Mittineague Park is an approximately 325 acre urban park located in the southern section of the town of West Springfield, Massachusetts (In neighborhoods, Tatham and Mittineague). Mittineague derives from the Natick words "muttinohkou" and "ohke" which translate to "land on the right". The park contains a wide range of services typical of a park of this type, including many baseball/softball diamonds, and trails for hiking or cross-country skiing. It has a large pavilion, and a building that is used as a summer camp for children with special needs. Special events are scheduled at the park, including events for children. It contains a greenhouse and a community garden. There is an interpretive trail created by the "Friends of Mittineague Park".

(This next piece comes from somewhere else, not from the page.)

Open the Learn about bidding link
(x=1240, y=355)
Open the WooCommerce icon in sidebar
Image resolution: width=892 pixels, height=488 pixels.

Native peoples were active in the area up until 400 years ago. The southwestern part of West Springfield is still called Tatham, a name derived from the Agawam name for the brook ("tattam" = someone encloses; "tattaum" = someone shakes; "taphum" = someone buys it; all in Trumbull, Natick Dictionary, Natick being closest recorded glossary according to Dr. Ives Goddard, "The Loup Languages of Western Massachusetts: Dialectical Diversity in Southern New England, Algonquian Conference 2016). The Westfield River, which runs at the outermost perimeter and most of the park's terrain was created by glaciers (the Hitchcock glacial lake/Laurentide ice sheet) as they retreated 15–20,000 years ago.

Mittineague Park is home to wildlife such as hawks, beavers, frogs, foxes, fisher martens (a.k.a. Fisher Cats), and deer. The deer are most active during the winter season, and are found grazing year round in the meadows which were once part of a farm.